Myanmar’s military council sentenced detained State Counsellor Aung San Suu Kyi to two three-year prison terms on Wednesday for corruption, to be served concurrently.

Judge Myint San of the Mandalay Region High Court delivered the verdict at a closed-door hearing inside the Naypyitaw Detention Centre, where the deposed civilian leader has been held in recent months.

The convictions are related to allegations against Suu Kyi made by businessman Maung Weik, who in video testimony recorded by the junta in March 2021 accused the State Counsellor of accepting more than US$550,000 in bribes on the four occasions they met between 2018 and 2020. 

Suu Kyi pleaded not guilty to the charges. 

“There was no one around when I gave her the money,” Maung Weik said in a statement disseminated by the military last year. 

However, at a hearing on May 31, he testified that he gave the funds in question to an official from the Daw Khin Kyi Foundation, a charity run by Suu Kyi and named after her late mother, according to a source in Naypyitaw who is familiar with the court proceedings.

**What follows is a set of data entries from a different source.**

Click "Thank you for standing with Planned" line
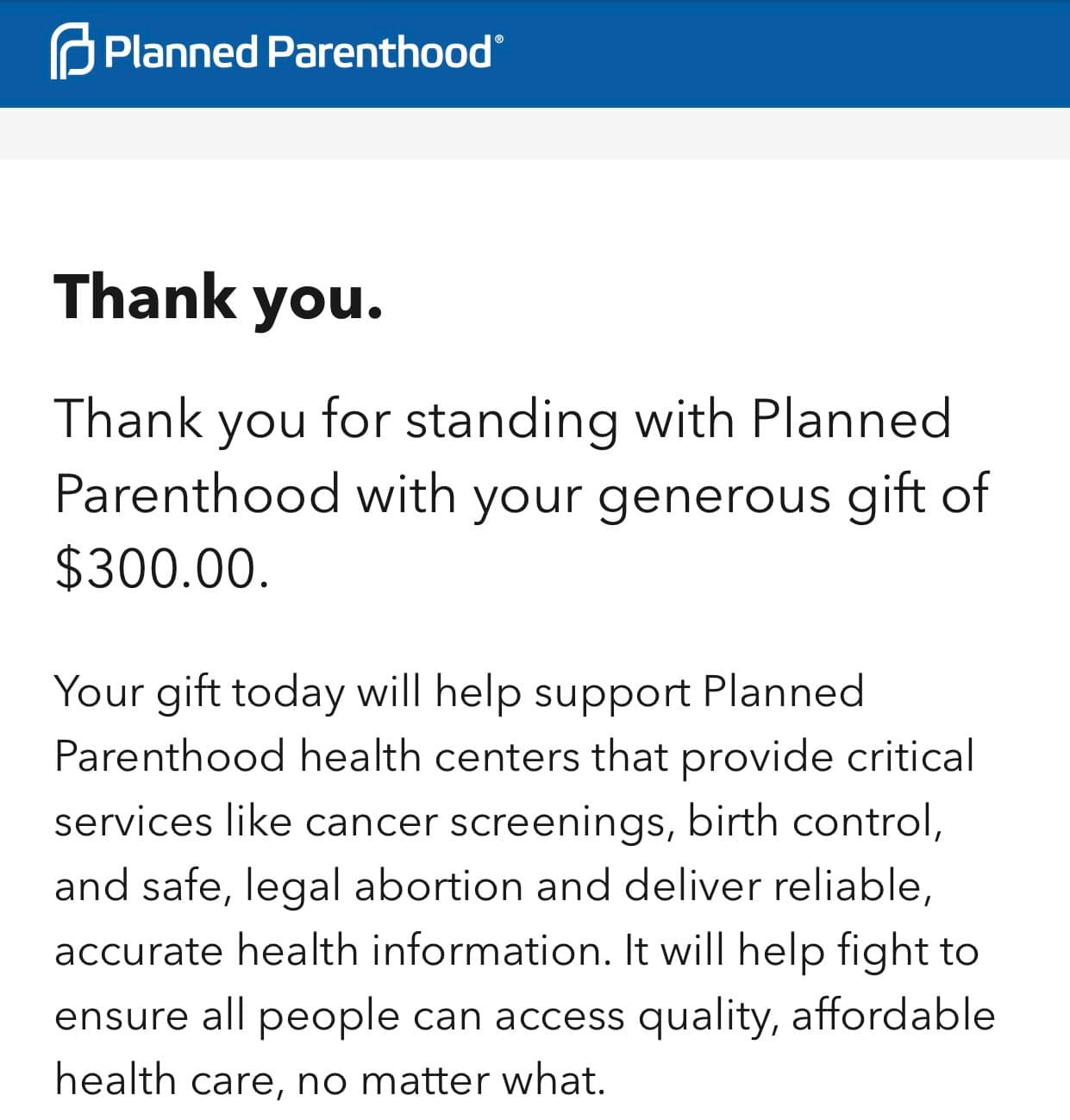[x=503, y=420]
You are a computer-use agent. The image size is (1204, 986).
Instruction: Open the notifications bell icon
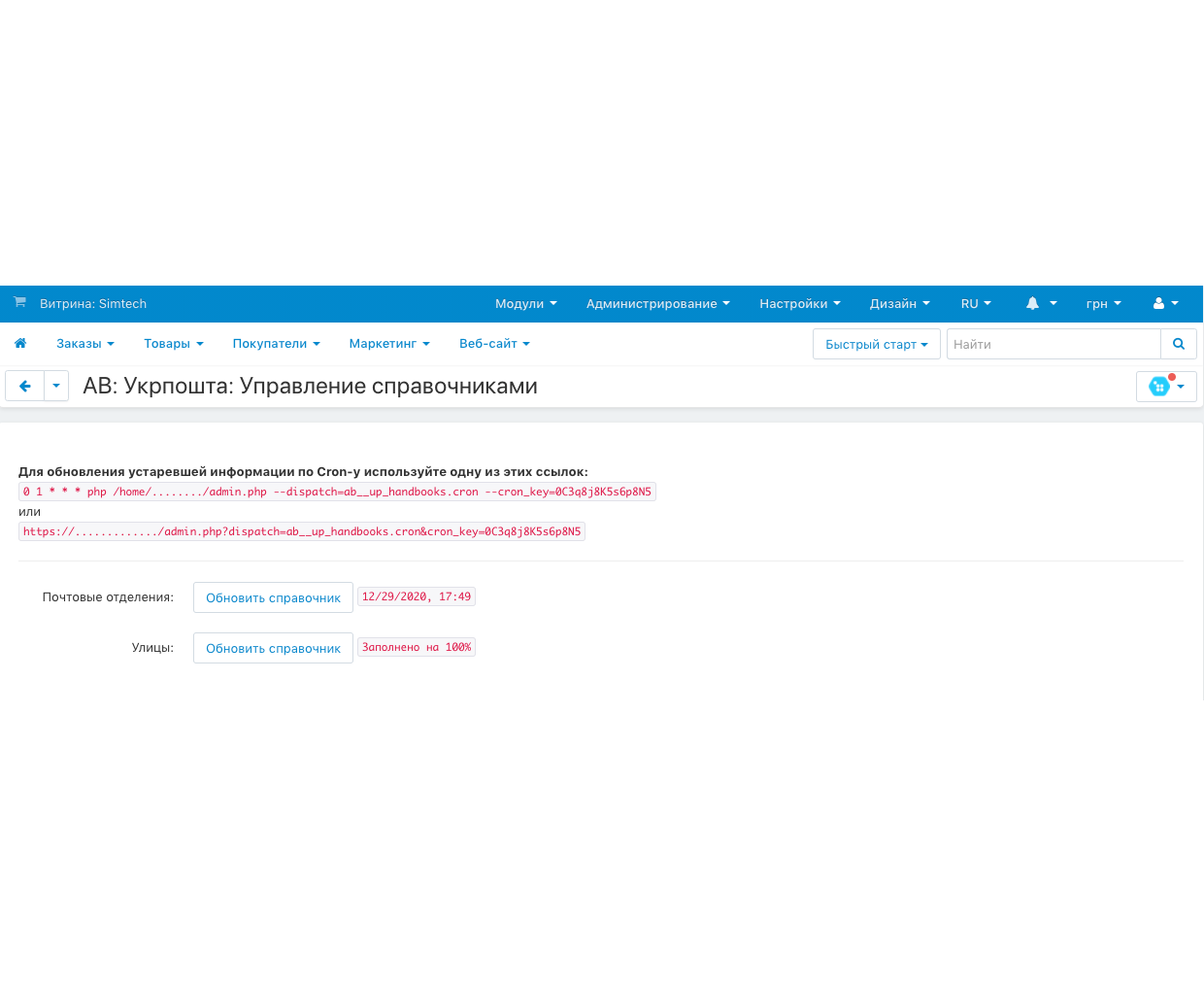[1033, 304]
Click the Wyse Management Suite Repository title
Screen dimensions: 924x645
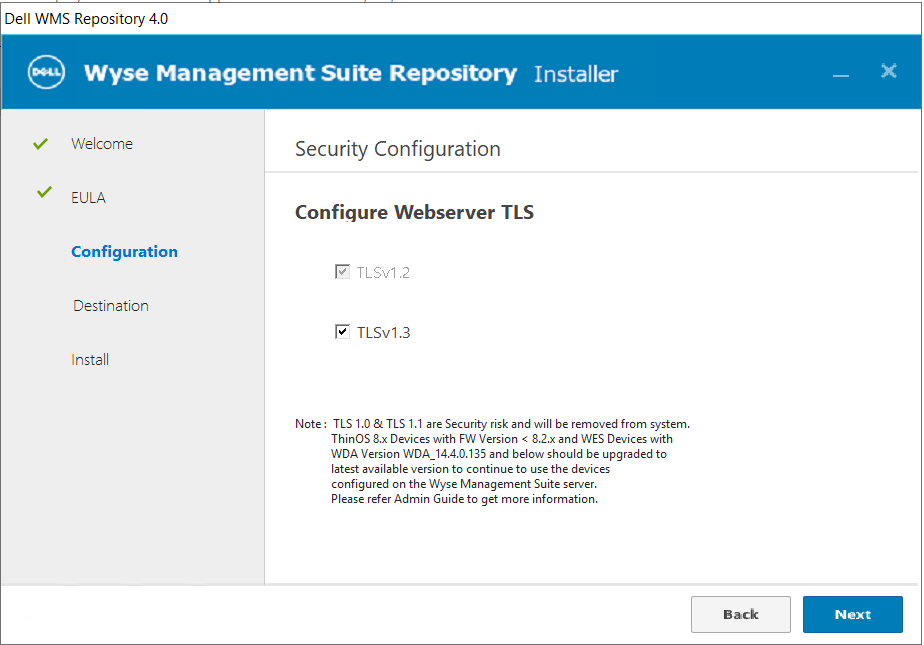pyautogui.click(x=300, y=73)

He reportedly kneeled down in front of Suu Kyi after the hearing but the State Counsellor did not respond or react to the gesture, the source said.

The owner of the Say Paing construction and development company, Maung Weik was formerly imprisoned on drug charges. He served six years of a 15-year sentence, and was released in 2014 while Myanmar was led by the military-backed Union Solidarity and Development Party. 

He is known to have formed close relationships with members of the military’s inner circle, and to have operated a range of business enterprises through his connections to Myanmar’s generals. Maung Weik’s wife is also the niece of Myint Swe, the former military-appointed Vice President who the junta named as acting President following the February 2021 coup that ousted Suu Kyi’s elected National League for Democracy (NLD) government.

Suu Kyi, who turned 77 in June, has been in junta custody since the military’s attempted seizure of power. Prior to Wednesday’s ruling, she had been sentenced to 23 years’ imprisonment for 12 other convictions, bringing her total term to 26 years at the time of reporting.

The junta most recently found the State Counsellor and her Australian economic advisor Sean Turnell guilty of violating the colonial-era Official Secrets Act on September 29, for which they were both sentenced to three years. 

Among Suu Kyi’s earlier convictions under the military council were four for corruption, for which she was handed a six-year sentence. The military accused Suu Kyi of abusing her position as the NLD party leader to benefit the Daw Khin Kyi Foundation, as well as an affiliated project. 

At the time of reporting, she was still facing five more cases related to corruption allegations.